Its been a few months since I departed and there have been some changes in the meantime. The first of these is the news that two members of the engineering team who I have worked with previously have since moved on from Muslim Aid. Despite initial concern on my part it seems that the impact these changes will have on the project is small with continuity maintained by some key staff that remain in place. For this I am grateful, as we covered a lot of ground last time I was in the country. Working closely with the team over several weeks allowed an understanding to emerge and the ensuing improvements in construction to be made and it would be a backward step to have to undertake this process once again. The second change to have taken place is related to recent events in NWFP, specifically an attack on an NGO office in Mansehra. Several non-governmental organisations in Pakistan, including Muslim Aid, have publicly condemned this action. Work continues but, as a precautionary measure, all insignia have been removed from vehicles to avoid drawing unnecessary attention when travelling in the region. Ideally, of course, there would be no need for an organisation working toward improved livelihoods for vulnerable people to maintain such a low presence but, for the time being, this is the reality of working in the area.
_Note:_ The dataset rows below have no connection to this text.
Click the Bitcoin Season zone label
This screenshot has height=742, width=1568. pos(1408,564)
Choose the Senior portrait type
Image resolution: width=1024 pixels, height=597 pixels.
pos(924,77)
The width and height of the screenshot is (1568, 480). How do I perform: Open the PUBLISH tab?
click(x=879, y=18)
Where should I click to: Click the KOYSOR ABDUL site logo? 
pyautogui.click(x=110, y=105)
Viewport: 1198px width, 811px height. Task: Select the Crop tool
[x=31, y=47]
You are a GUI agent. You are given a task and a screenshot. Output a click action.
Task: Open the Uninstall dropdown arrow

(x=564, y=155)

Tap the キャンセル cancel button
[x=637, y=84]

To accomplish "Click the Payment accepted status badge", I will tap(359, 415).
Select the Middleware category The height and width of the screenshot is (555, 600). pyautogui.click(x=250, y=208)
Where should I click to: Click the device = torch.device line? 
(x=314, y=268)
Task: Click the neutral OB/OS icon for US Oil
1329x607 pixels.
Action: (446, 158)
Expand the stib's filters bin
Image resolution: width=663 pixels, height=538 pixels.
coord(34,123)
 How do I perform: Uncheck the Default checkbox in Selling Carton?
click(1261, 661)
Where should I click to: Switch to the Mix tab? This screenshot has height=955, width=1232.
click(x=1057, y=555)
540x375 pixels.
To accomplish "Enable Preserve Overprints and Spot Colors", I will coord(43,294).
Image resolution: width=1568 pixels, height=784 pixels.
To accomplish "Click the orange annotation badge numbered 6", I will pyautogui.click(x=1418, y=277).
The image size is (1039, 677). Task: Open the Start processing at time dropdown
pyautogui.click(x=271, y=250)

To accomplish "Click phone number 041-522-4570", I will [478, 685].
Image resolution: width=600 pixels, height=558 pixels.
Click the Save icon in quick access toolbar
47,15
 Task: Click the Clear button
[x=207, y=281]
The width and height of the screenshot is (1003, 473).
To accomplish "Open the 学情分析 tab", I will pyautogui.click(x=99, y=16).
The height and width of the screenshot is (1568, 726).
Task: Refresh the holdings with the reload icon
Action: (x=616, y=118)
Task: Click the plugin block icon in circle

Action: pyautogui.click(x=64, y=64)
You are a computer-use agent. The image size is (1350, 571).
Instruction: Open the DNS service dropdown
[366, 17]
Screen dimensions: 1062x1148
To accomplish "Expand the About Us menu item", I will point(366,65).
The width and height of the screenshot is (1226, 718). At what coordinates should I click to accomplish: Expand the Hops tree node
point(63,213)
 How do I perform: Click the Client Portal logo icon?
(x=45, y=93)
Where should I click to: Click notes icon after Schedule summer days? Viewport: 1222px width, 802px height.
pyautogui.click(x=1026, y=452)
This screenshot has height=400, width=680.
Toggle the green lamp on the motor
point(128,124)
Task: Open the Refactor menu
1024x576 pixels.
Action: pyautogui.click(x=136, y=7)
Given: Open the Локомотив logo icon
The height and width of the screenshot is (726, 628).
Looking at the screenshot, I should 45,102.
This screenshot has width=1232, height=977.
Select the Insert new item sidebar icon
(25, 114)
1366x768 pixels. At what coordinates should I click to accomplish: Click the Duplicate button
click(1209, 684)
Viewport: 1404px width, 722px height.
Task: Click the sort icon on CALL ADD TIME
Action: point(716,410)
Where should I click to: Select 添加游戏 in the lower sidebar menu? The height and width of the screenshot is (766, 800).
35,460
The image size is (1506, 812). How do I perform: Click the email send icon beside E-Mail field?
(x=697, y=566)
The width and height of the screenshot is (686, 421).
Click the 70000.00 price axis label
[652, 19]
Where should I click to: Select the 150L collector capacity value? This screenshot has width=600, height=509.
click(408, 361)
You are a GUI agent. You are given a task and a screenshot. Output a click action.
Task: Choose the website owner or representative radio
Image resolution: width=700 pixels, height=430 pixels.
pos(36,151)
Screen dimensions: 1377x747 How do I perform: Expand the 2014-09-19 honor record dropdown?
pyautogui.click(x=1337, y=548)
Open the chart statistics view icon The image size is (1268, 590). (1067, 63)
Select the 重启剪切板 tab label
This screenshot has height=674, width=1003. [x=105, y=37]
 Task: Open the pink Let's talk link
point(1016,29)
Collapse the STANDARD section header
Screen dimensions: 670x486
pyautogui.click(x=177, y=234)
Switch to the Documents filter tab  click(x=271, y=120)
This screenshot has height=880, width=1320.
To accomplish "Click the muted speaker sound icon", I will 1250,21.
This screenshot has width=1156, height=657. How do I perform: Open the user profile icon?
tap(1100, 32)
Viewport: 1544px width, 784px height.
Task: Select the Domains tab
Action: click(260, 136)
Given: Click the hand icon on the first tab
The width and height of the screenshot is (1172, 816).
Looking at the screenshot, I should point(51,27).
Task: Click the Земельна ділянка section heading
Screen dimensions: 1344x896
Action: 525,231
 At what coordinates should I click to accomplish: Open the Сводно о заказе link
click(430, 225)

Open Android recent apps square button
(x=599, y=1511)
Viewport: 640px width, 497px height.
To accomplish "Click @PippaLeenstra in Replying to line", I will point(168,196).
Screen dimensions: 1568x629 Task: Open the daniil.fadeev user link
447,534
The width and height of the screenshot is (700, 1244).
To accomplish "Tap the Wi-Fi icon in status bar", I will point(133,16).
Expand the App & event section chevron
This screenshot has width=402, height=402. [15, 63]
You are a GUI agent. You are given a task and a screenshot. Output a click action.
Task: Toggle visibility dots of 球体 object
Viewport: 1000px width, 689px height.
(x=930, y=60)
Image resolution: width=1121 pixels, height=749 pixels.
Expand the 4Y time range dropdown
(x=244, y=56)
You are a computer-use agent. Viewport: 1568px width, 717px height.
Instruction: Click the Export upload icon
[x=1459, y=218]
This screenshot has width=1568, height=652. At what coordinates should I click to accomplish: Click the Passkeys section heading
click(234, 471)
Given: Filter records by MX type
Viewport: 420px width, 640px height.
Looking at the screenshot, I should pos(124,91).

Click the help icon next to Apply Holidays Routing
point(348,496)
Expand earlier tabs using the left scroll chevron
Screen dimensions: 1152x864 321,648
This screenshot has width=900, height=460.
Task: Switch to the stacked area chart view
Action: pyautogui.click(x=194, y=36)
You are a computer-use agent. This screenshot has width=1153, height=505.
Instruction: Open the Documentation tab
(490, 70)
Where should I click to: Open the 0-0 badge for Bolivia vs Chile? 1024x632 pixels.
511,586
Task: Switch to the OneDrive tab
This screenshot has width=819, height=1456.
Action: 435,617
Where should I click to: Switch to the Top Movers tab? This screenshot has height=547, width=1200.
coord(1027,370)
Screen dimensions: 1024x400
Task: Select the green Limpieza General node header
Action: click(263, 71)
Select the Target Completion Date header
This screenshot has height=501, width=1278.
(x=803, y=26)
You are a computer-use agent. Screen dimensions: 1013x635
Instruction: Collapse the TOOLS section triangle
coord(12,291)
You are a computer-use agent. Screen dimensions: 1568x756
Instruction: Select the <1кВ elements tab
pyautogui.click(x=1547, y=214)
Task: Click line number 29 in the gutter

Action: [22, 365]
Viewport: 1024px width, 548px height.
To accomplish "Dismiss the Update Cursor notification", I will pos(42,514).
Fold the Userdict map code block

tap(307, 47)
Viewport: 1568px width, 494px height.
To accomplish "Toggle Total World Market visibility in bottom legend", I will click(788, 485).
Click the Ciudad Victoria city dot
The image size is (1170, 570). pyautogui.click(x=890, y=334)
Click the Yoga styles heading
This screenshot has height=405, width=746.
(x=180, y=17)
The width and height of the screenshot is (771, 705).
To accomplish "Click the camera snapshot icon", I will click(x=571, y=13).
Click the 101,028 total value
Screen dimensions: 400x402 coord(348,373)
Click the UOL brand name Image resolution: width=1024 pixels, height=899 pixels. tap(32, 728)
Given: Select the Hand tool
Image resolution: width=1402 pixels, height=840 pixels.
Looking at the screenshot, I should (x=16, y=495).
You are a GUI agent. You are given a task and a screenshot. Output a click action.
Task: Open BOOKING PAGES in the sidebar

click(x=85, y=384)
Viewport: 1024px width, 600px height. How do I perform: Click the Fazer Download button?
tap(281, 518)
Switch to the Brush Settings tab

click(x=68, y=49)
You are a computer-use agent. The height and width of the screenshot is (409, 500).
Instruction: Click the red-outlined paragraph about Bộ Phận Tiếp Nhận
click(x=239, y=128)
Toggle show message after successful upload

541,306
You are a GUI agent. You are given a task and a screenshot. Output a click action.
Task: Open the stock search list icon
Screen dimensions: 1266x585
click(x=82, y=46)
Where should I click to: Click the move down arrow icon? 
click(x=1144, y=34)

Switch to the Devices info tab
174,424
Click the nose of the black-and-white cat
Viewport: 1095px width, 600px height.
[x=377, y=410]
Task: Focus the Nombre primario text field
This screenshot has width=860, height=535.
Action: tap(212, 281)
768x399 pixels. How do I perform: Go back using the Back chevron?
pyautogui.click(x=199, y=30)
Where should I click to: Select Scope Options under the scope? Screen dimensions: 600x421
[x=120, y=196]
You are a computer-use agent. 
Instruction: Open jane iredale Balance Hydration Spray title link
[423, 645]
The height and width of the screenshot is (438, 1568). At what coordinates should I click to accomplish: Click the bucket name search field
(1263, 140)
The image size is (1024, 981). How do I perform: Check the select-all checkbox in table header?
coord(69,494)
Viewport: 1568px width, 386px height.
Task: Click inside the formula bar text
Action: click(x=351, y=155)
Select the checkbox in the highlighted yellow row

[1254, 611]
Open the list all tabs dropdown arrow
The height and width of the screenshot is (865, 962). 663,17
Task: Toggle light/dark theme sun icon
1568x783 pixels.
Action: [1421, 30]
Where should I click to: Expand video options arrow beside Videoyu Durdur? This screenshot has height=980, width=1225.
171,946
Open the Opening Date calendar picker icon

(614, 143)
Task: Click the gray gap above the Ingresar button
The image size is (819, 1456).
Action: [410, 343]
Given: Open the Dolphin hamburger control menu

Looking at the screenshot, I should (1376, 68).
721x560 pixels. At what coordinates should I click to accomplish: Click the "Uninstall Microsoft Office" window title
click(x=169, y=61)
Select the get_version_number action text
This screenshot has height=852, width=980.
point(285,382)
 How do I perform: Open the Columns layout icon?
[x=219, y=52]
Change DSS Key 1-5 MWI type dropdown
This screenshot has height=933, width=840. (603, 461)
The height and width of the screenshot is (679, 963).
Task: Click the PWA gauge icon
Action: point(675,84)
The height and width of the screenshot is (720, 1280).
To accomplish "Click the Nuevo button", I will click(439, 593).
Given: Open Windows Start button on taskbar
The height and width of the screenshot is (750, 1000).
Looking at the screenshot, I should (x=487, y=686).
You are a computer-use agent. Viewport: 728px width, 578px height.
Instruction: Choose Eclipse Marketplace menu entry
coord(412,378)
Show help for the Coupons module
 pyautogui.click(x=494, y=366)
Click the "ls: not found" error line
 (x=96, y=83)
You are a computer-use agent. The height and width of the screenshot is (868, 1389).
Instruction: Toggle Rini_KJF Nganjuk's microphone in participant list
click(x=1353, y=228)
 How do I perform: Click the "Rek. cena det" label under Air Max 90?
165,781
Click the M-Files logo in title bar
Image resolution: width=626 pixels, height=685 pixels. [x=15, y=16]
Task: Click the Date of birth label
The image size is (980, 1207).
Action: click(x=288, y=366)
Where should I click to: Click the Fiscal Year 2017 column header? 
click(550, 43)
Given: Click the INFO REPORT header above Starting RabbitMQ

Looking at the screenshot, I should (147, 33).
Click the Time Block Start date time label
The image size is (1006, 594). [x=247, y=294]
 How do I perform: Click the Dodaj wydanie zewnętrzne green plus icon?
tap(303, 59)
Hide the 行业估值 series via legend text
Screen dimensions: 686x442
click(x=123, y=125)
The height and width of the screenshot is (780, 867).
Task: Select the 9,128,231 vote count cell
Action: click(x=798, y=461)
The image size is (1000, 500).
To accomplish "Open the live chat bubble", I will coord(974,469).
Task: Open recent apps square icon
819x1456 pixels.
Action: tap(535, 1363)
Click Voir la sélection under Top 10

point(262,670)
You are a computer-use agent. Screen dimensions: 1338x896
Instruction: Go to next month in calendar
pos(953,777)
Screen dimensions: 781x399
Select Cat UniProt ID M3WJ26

My return to Pakistan has brought with it a fair sense of deja-vu. TV footage of lawyers in full protest mode as the ‘Black Coat Revolution’ drives on takes me right back to arriving here in late September 2007. The images then were slightly more fist-flying violent, tear gas stained versions of the ones I’ve seen this week, but the issues and the personalities calling for change are largely the same. Well change, of a kind, has arrived and the complex world of Pakistani politics has entered a new phase, albeit with the usual suspects. I’ve yet to speak to anyone completely smitten with either Nawaz Sharif (leader of the Pakistan Muslim League-Nawaz or PML-N) or Asif Ali Zardarwi (Co-chairman of the Pakistan Peoples Party or PPP and widower of the late Benazir Bhutto) – fierce rivals now furiously forming a coalition and two men with rooms full of cupboards full of skeletons – however, for a people so dissatisfied with the ex-general and the current state of their country, these men are viewed as the better (that is to say only) option! The turmoil of recent months has, at least, resulted in an emboldened media and the Musharraf-suspended judiciary have been promised reinstatement in the coming weeks. If hope exists for a peaceful and stable Pakistan, it is perhaps to be found in a civil society that is increasingly finding its voice and expressing a profound discontent with the status quo.